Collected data

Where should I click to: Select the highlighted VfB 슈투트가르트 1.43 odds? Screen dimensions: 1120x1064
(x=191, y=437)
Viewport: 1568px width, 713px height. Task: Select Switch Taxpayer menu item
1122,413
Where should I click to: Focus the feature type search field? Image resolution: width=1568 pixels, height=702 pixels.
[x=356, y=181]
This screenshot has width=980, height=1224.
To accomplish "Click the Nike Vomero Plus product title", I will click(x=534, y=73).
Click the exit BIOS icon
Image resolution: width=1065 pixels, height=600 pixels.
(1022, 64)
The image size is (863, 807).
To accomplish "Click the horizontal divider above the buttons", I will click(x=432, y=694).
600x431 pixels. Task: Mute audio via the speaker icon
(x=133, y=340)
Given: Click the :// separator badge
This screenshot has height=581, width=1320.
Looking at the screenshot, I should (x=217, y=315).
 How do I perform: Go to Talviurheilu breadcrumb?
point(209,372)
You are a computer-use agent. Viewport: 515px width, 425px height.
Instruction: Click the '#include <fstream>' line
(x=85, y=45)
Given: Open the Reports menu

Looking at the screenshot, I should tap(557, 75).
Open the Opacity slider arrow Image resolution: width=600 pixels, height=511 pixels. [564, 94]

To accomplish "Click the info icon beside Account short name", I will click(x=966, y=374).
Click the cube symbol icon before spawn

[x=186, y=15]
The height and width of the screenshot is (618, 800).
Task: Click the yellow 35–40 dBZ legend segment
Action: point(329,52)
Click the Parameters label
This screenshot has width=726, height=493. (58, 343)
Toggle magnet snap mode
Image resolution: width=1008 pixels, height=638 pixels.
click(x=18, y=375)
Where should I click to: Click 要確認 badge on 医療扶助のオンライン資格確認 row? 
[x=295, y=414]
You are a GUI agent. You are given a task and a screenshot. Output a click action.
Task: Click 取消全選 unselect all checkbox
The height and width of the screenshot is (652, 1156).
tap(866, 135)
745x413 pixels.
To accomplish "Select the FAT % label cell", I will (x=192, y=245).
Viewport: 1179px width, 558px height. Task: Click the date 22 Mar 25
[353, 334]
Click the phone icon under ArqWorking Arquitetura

» **INSTRUCTIONS FOR THE TASK**
The answer is the line with "This screenshot has height=581, width=1320." plus every line after it to the last line of the entries above, copied exactly and with no other lines.

» **SOLUTION TO THE EXERCISE**
This screenshot has height=581, width=1320.
Looking at the screenshot, I should (x=217, y=315).
 How do I perform: Go to Talviurheilu breadcrumb?
point(209,372)
You are a computer-use agent. Viewport: 515px width, 425px height.
Instruction: Click the '#include <fstream>' line
(x=85, y=45)
Given: Open the Reports menu

Looking at the screenshot, I should tap(557, 75).
Open the Opacity slider arrow Image resolution: width=600 pixels, height=511 pixels. [564, 94]

To accomplish "Click the info icon beside Account short name", I will click(x=966, y=374).
Click the cube symbol icon before spawn

[x=186, y=15]
The height and width of the screenshot is (618, 800).
Task: Click the yellow 35–40 dBZ legend segment
Action: point(329,52)
Click the Parameters label
This screenshot has width=726, height=493. (58, 343)
Toggle magnet snap mode
Image resolution: width=1008 pixels, height=638 pixels.
click(x=18, y=375)
Where should I click to: Click 要確認 badge on 医療扶助のオンライン資格確認 row? 
[x=295, y=414]
You are a GUI agent. You are given a task and a screenshot. Output a click action.
Task: Click 取消全選 unselect all checkbox
The height and width of the screenshot is (652, 1156).
tap(866, 135)
745x413 pixels.
To accomplish "Select the FAT % label cell", I will (x=192, y=245).
Viewport: 1179px width, 558px height. Task: Click the date 22 Mar 25
[353, 334]
Click the phone icon under ArqWorking Arquitetura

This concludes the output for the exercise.